*** DATA TO PROCESS

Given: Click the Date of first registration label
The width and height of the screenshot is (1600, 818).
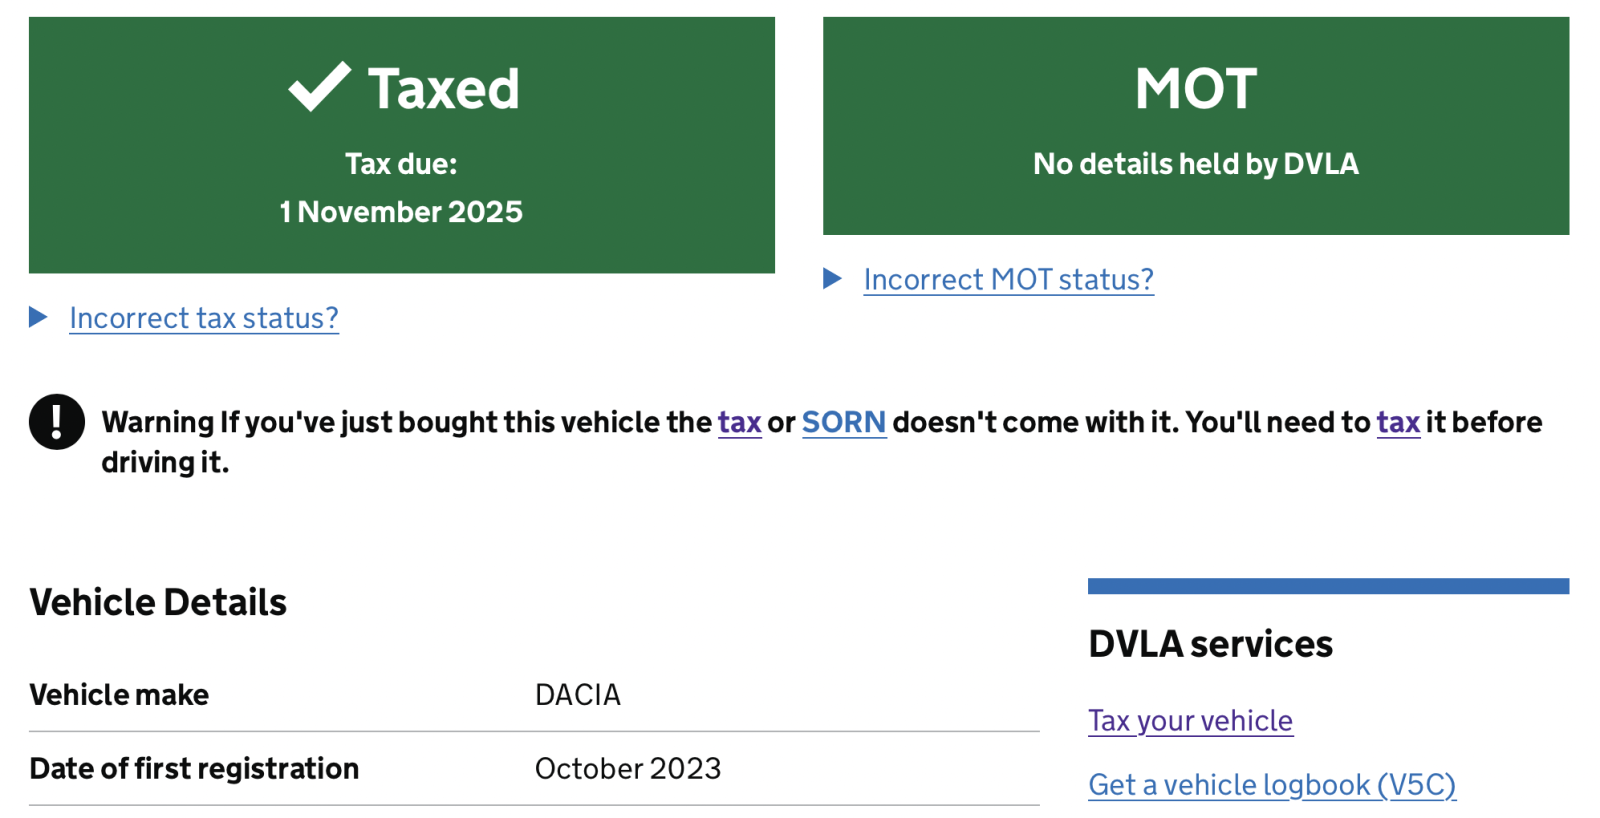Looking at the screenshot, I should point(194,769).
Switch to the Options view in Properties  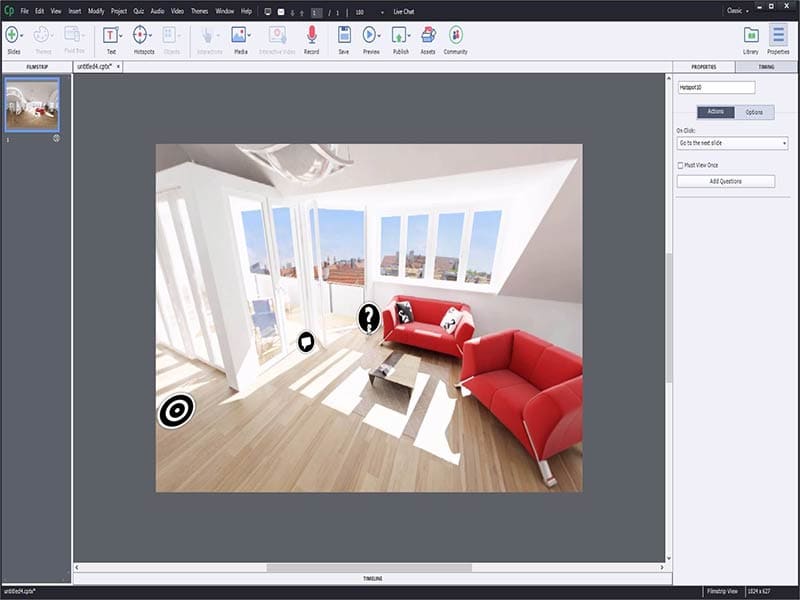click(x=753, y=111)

******
*** DATA TO PROCESS

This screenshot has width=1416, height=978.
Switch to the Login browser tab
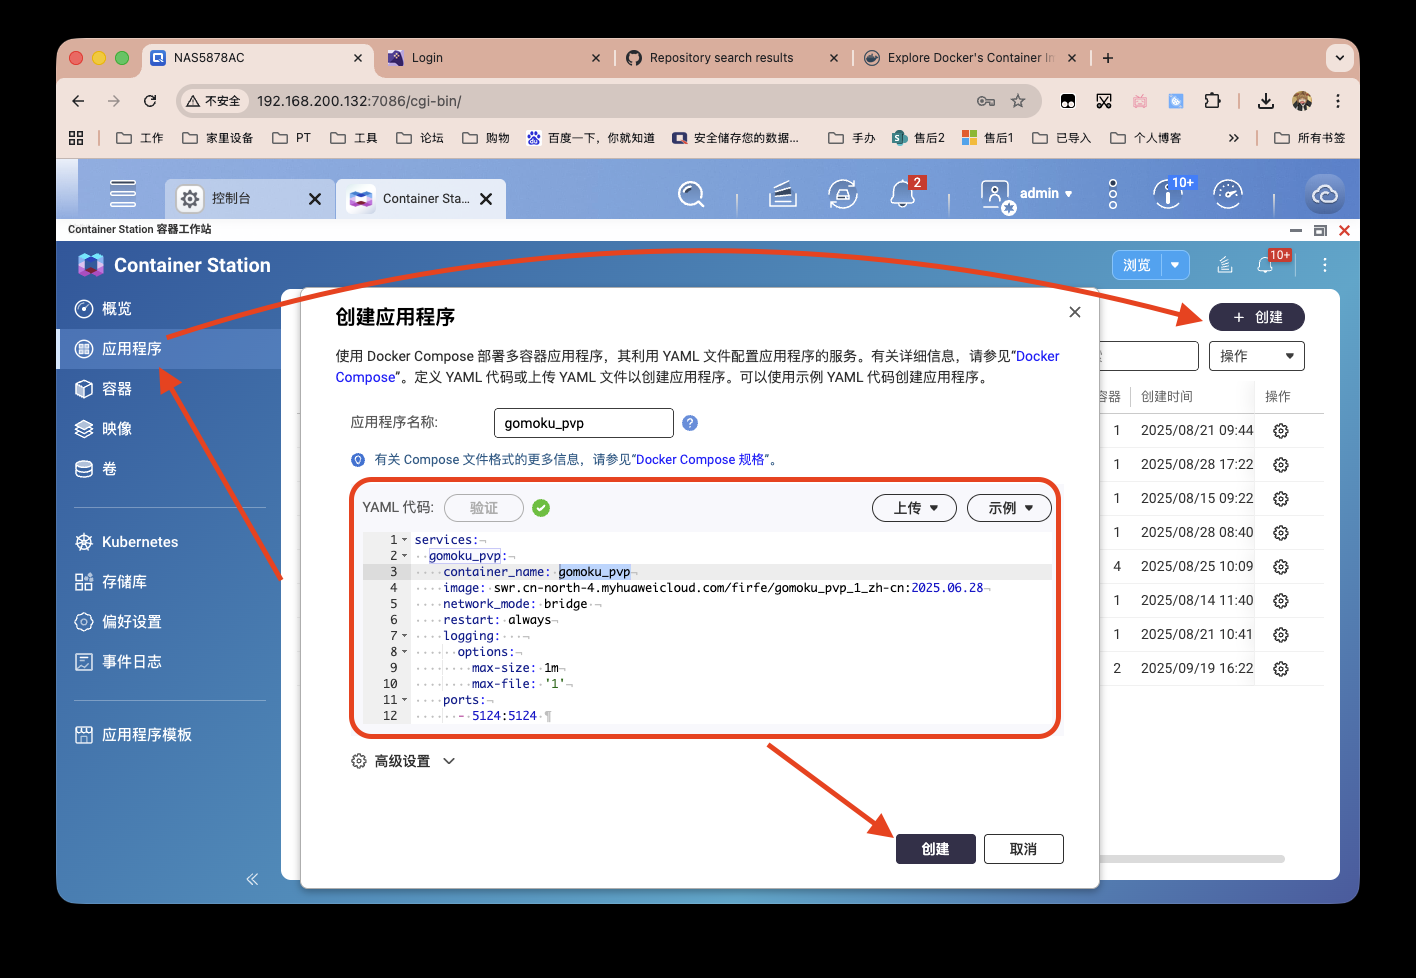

******

Both the line containing "This screenshot has width=1416, height=978." and the line containing "Switch to the Login browser tab" belong in the answer. Print them and every line above that falls between them exactly, and no others.

ANSWER SECTION:
This screenshot has width=1416, height=978.
Switch to the Login browser tab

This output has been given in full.